チラリと教室内を見てみると、その生徒のほとんどが私に視線を向けていた。
…なんだこれ、怖過ぎる。
「…あれ!?な、なんで西垣さんまで!?」
私の斜め後ろで天使モード発動中の西垣さんを見つけた和久井くんはテンション高めで頬を赤らめた。

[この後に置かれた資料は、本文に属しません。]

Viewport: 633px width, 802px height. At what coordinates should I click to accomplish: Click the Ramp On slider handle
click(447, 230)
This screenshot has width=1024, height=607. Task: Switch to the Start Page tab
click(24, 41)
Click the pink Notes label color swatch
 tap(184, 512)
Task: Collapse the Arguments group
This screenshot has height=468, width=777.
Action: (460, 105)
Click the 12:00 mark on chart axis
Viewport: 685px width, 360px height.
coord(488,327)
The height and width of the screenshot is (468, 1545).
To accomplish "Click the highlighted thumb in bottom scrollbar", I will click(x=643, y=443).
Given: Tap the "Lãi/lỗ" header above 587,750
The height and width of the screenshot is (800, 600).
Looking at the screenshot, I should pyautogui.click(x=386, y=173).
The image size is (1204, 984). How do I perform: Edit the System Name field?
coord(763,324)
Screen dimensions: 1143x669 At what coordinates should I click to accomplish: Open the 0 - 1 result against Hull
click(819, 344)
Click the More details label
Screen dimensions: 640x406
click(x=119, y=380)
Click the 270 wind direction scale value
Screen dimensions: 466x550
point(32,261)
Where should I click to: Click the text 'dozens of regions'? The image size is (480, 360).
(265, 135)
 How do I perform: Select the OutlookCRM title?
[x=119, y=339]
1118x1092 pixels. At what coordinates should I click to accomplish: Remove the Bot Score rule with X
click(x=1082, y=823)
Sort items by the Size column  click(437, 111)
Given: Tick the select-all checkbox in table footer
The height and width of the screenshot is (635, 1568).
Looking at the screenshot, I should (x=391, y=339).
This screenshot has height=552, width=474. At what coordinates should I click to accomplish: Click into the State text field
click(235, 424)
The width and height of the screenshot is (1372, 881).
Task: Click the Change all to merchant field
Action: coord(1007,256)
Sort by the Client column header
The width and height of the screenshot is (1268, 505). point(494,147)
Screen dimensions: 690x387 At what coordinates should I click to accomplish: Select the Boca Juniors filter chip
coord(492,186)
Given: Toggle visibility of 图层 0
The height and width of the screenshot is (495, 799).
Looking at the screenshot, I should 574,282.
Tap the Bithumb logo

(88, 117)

さすが西垣さん、大人しいけどめちゃくちゃ可愛い(っていうキャラだ)から色んな男子から憧れられてるんだな。
西垣さんは小さく微笑んで頭を下げている。
それに和久井くんもメロメロだろう。
いや今はそんなことはどうでもいい!
「ちょっと和久井くん!私と三鷹くんが付き合ってるって何!?」
「…えっ?付き合ってるんじゃないの?」
「そんなわけないでしょ!?」
思わず大きな声で言ってしまって私はハッと口を抑える。
…そんなわけないでしょは言い過ぎたかな。
「えぇ!?そうなの!?」
「う、うんっ」
「えぇー!…だって田中さんが帰った後に皆で付き合ってたんだっていう結論が出たし…」
はい!?
止めてよ菜々と友也!!
「あと兄貴が田中さんと三鷹は両想いだって言ってたし…」
「…は!?それこそないよ!」
「えぇ~?」
私が鼻息を荒くしてそう主張すると、和久井くんは「面白くな~い」とでも言うように眉を下げた。